An additional note of market interest concerns fiscal financing. According to the MMM, the Ministry of Finance has reduced domestic debt financing for 2022 by PEN8.8bn (approximately USD2.3bn). It has maintained global debt issues at USD. In short, given lower fiscal needs, the government is preferring to cut debt issuance in Pen rather than USD, most likely due to interest rate differentials and debt market dynamics.
Many comments have centered around the new GDP growth forecast for 2022 (table 1), which the MMM reduced from 3.6% previously, to 3.3%. This was not much of a change, but does bring the forecasts closer to our own forecast of 2.6%. More interestingly, the MMM is forecasting nil private investment growth (versus our forecast of -2.3%). Overall, these and other growth figures suggest an encouraging reckoning with reality.

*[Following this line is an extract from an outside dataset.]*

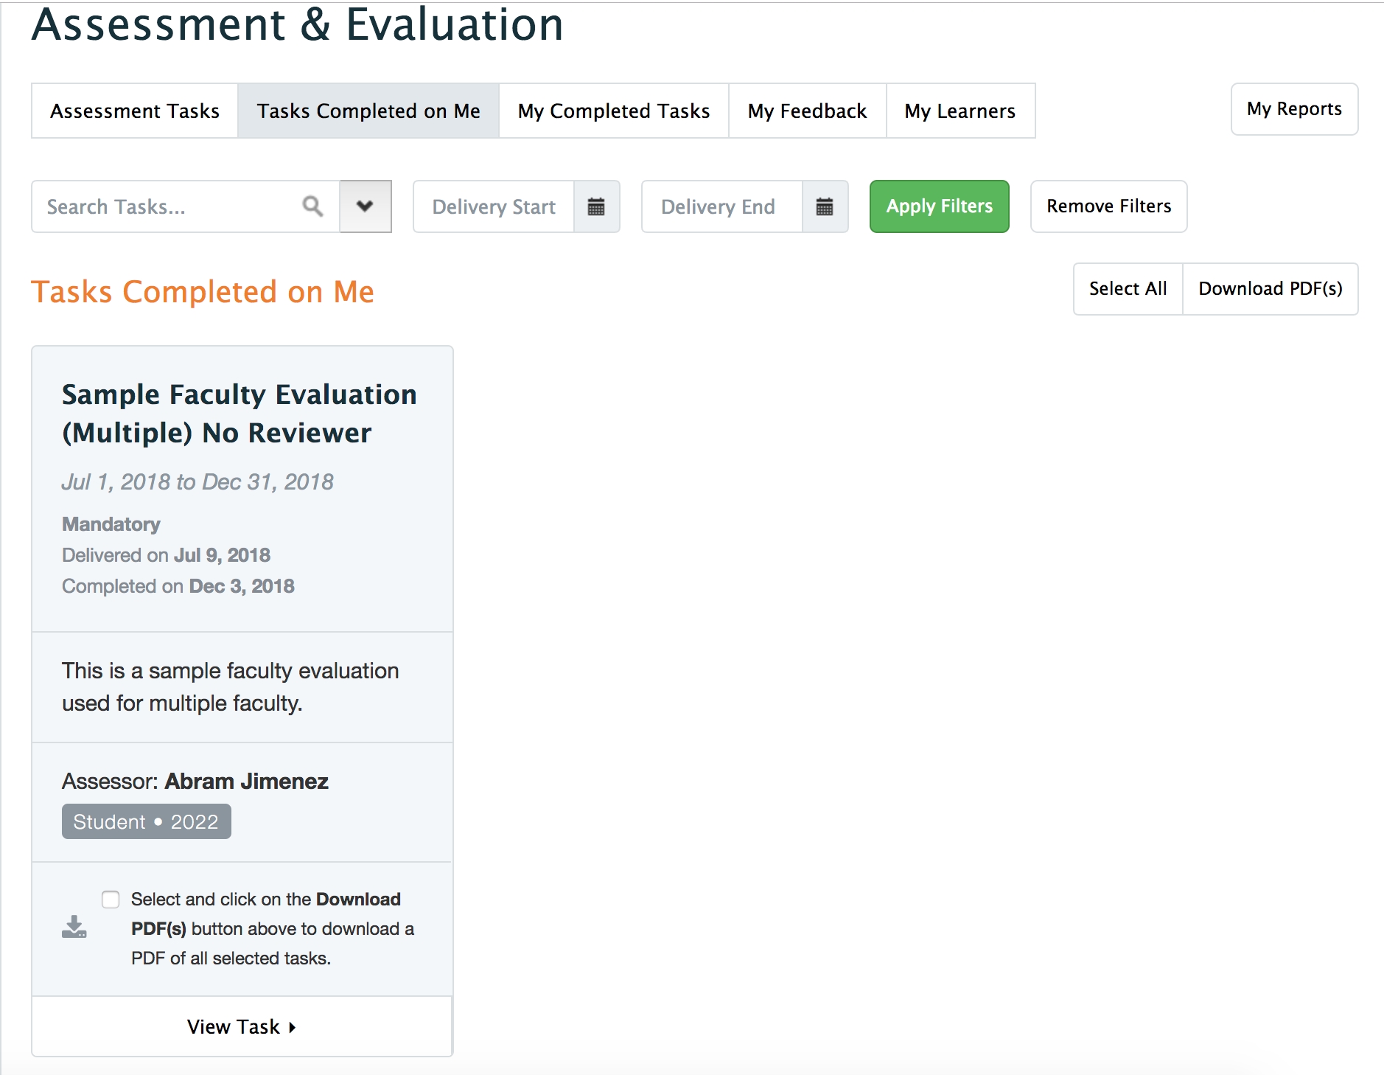
Task: Select the My Feedback tab
Action: (807, 111)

More important than the forecast tweaks were the policy guidelines that the MMM provided, and which appear to spell out the philosophy of what we may call Burneoconomics. There are three main focal points:
1. Stimulate private spending, by promoting new infrastructure spending, unblocking current projects, simplifying procedures, and enhancing the investment-for-taxes mechanism. In addition, provide temporary subsidies to vulnerable households to help them deal with inflation.
2. Accelerate public investment by providing greater resources to the most vulnerable regions, reactivating projects that have been interrupted, improving project management through technical assistance to all government levels, promoting Project Management Officer, PMO, mechanism.

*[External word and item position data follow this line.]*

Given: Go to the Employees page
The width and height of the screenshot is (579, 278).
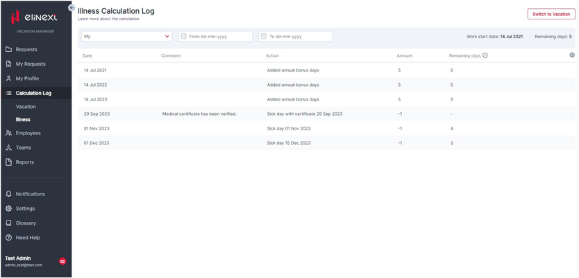Looking at the screenshot, I should (28, 133).
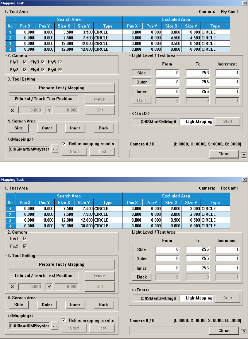Click the ? help icon in the Fly Cam1 dialog
Viewport: 248px width, 339px height.
pos(243,155)
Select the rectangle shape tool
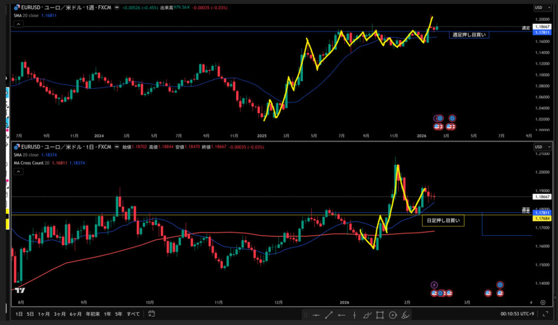 point(380,315)
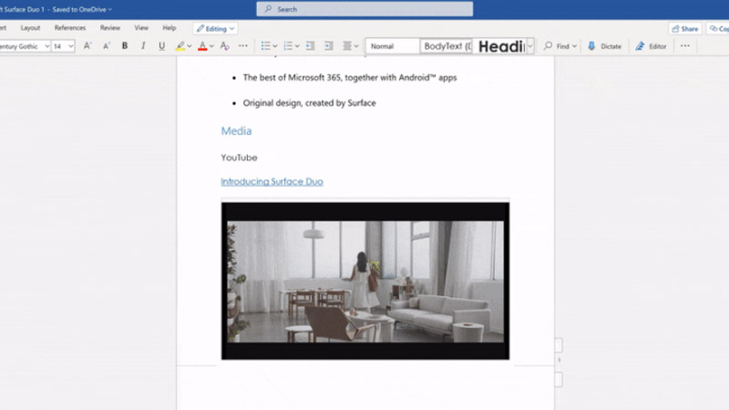Start Dictate with the microphone icon
The width and height of the screenshot is (729, 410).
(604, 46)
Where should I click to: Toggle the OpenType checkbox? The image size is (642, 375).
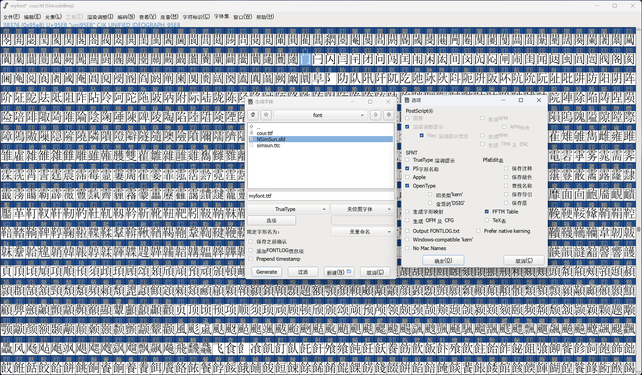coord(407,186)
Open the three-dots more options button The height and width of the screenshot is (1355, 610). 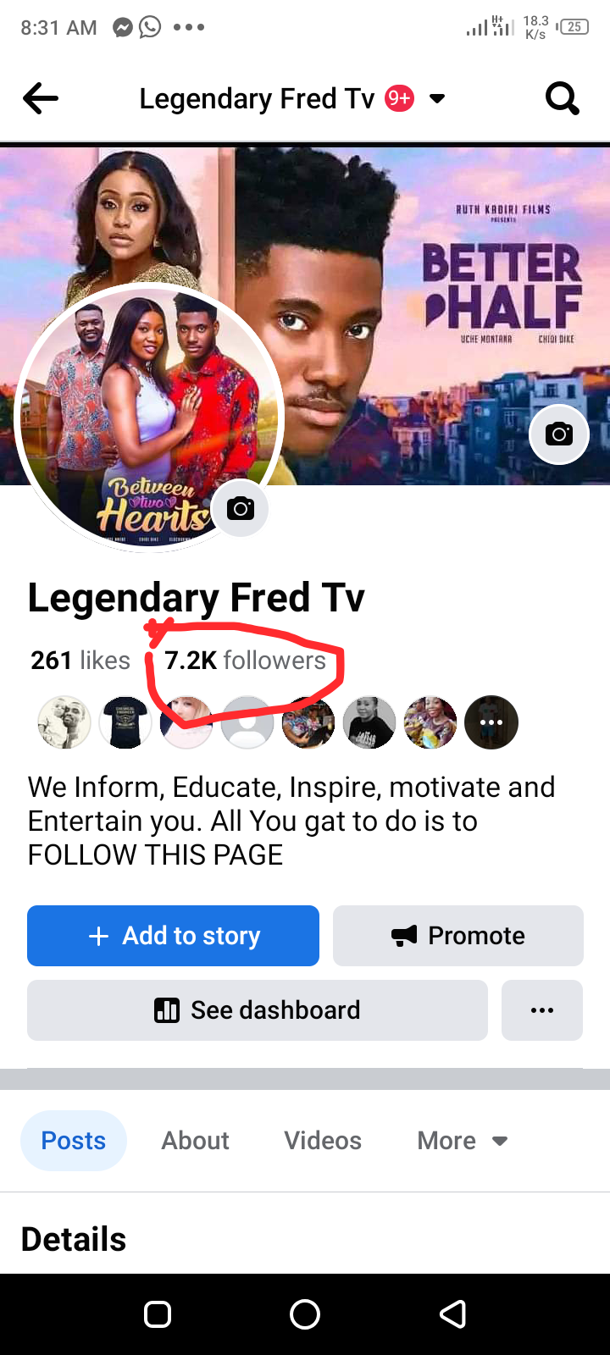(542, 1010)
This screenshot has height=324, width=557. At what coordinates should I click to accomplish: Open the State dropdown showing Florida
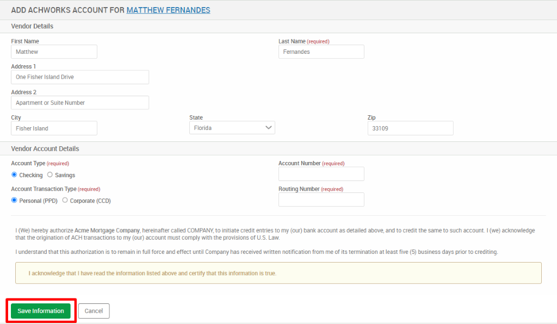[232, 127]
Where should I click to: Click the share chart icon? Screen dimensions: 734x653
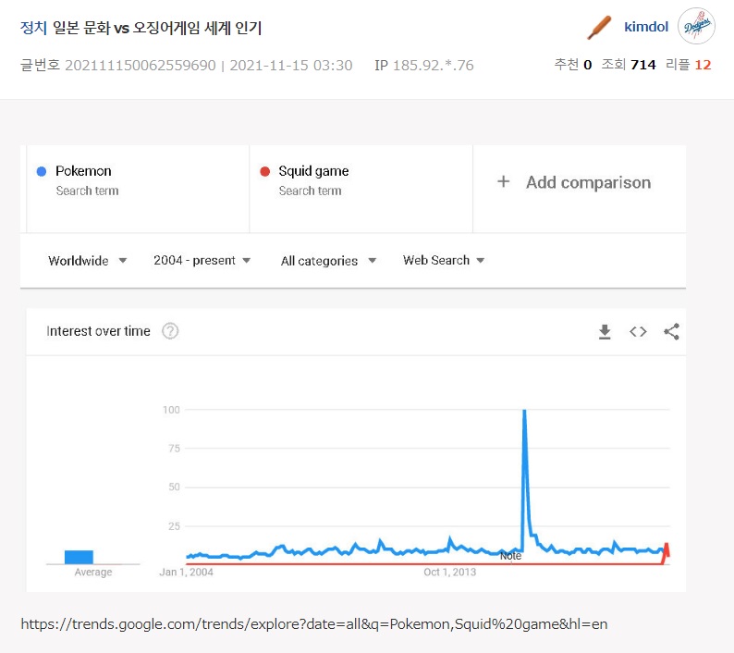(672, 332)
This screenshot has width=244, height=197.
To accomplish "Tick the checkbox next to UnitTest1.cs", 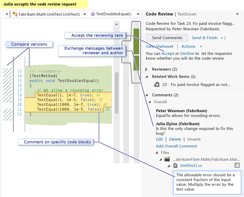I will coord(237,165).
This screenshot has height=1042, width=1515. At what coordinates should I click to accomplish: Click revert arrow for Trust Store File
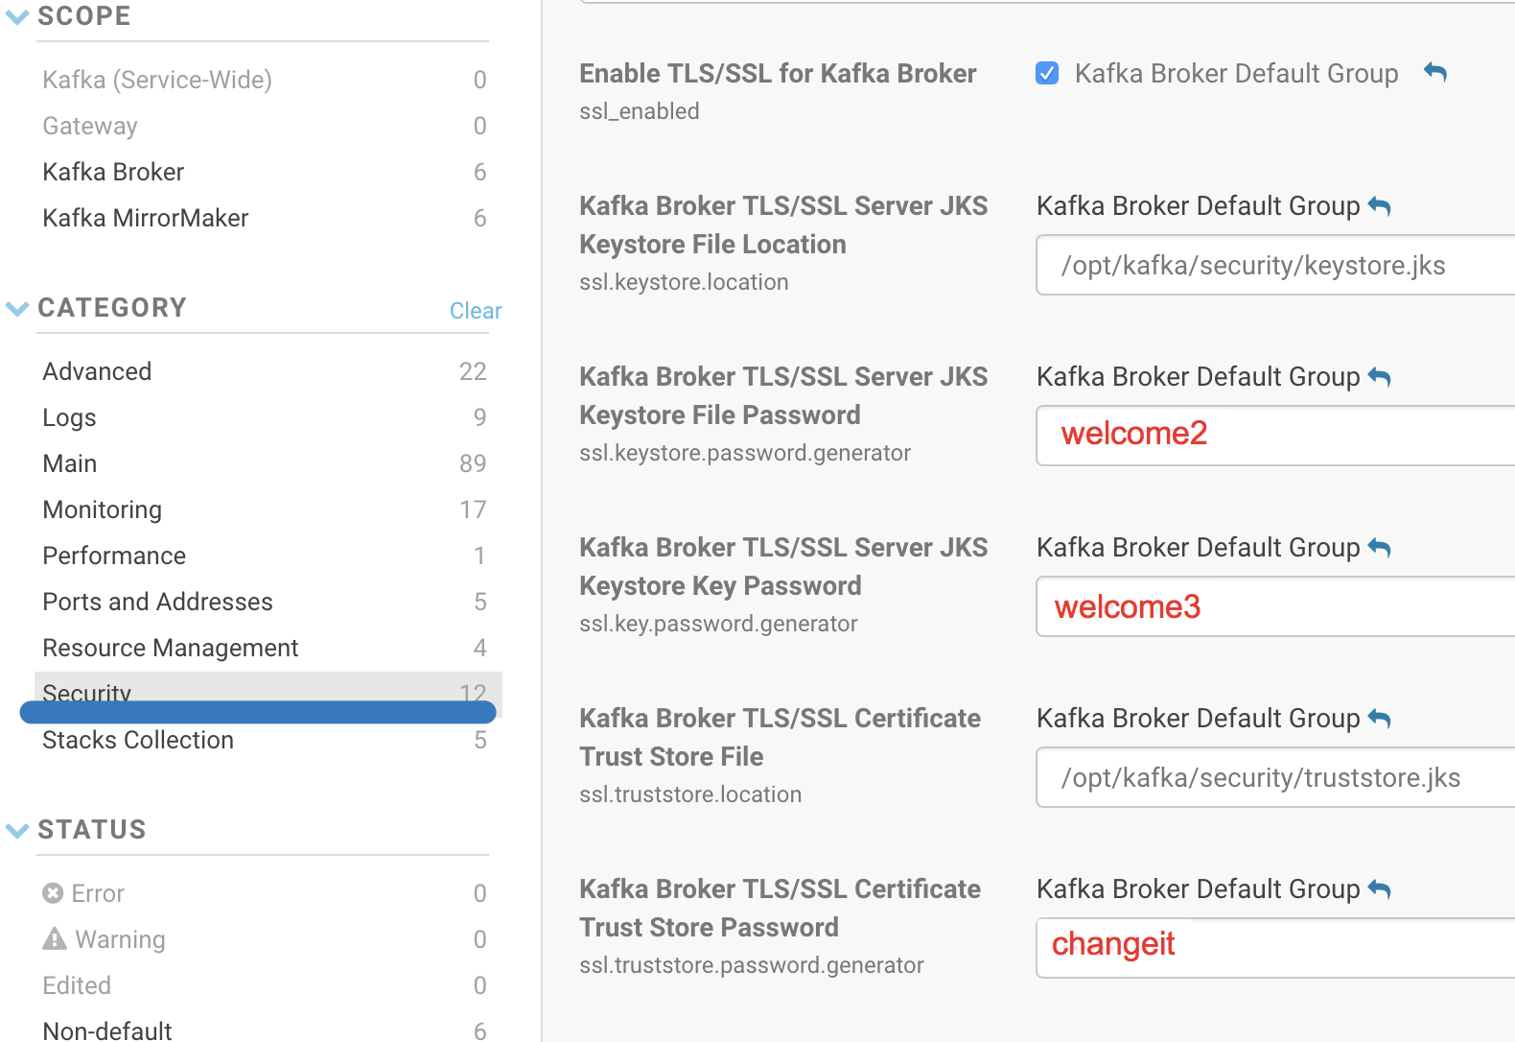pyautogui.click(x=1379, y=718)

3. Recover business confidence, by structuring a New National Infrastructure Plan, promoting the government-to-government project management system, advancing towards joining OECD, and in generating new—and unblocking extant—private-public partnerships.
The thing to note is that two of Minister Burneo’s three focal points are centered on the private sector.
Overall, he seems intent on turning back the clock on economic management and policy to pre-COVID and pre-Castillo times. This would represent a bit of a change in philosophy for the Aníbal Torres cabinet. Hopefully, Minister Burneo will win the day within the cabinet and the Castillo administration. The risk, of course, is that, in a government in which the average life of a cabinet member has been a short four months, Minister Burneo may not stay on long enough for economic management and policy to get fully back on track, and for business confidence to actually recover sufficiently.